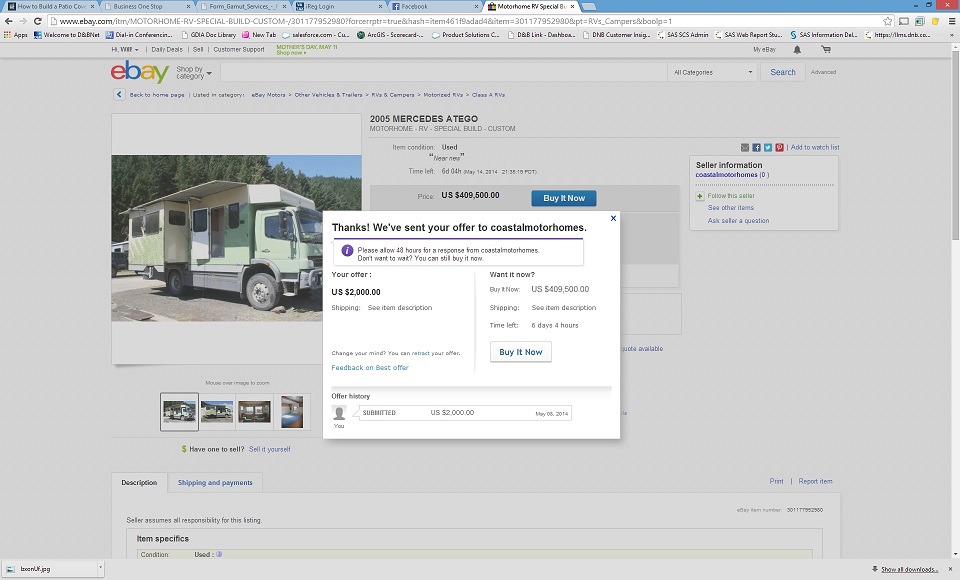
Task: Open the All Categories dropdown
Action: [713, 72]
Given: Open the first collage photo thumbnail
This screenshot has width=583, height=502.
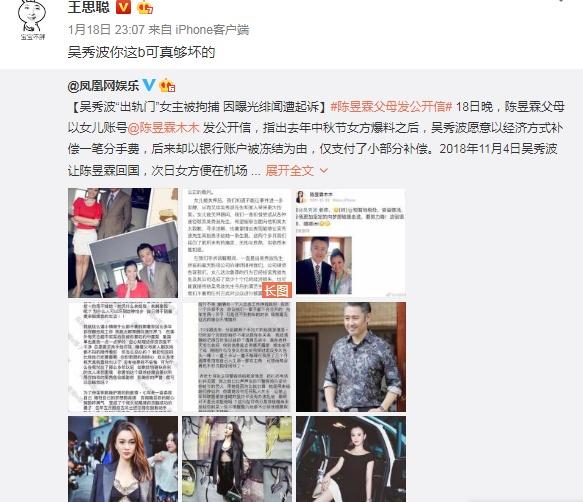Looking at the screenshot, I should tap(123, 243).
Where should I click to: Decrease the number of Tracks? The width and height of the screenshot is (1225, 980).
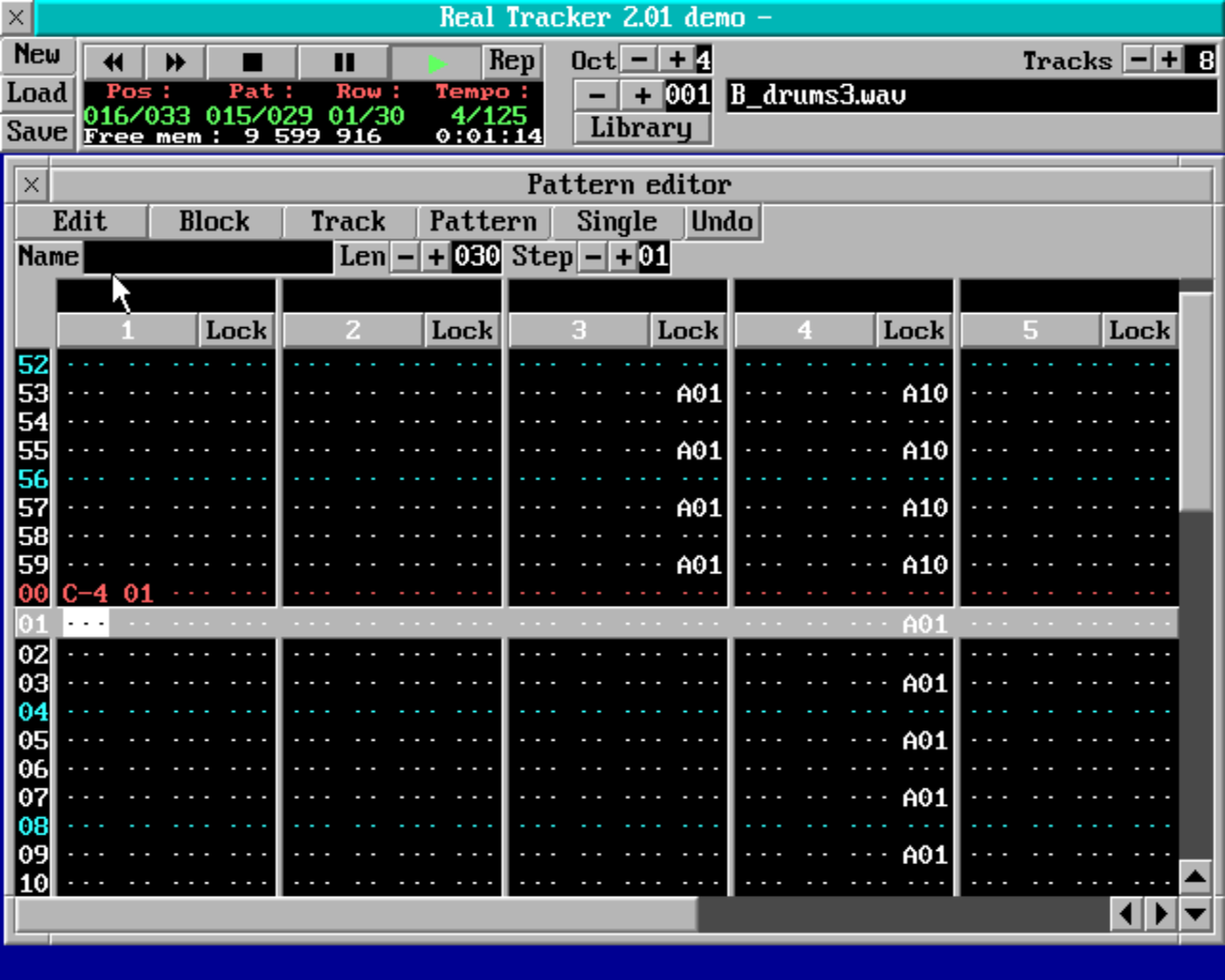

WHAT YOU HAVE TO DO >>
Omit the pictures and return exactly the lines from the line containing "Given: Open the first collage photo thumbnail" through the final line of the material above, both ends included.

FINISHED TASK >>
Given: Open the first collage photo thumbnail
This screenshot has width=583, height=502.
Looking at the screenshot, I should tap(123, 243).
Where should I click to: Decrease the number of Tracks? The width and height of the screenshot is (1225, 980).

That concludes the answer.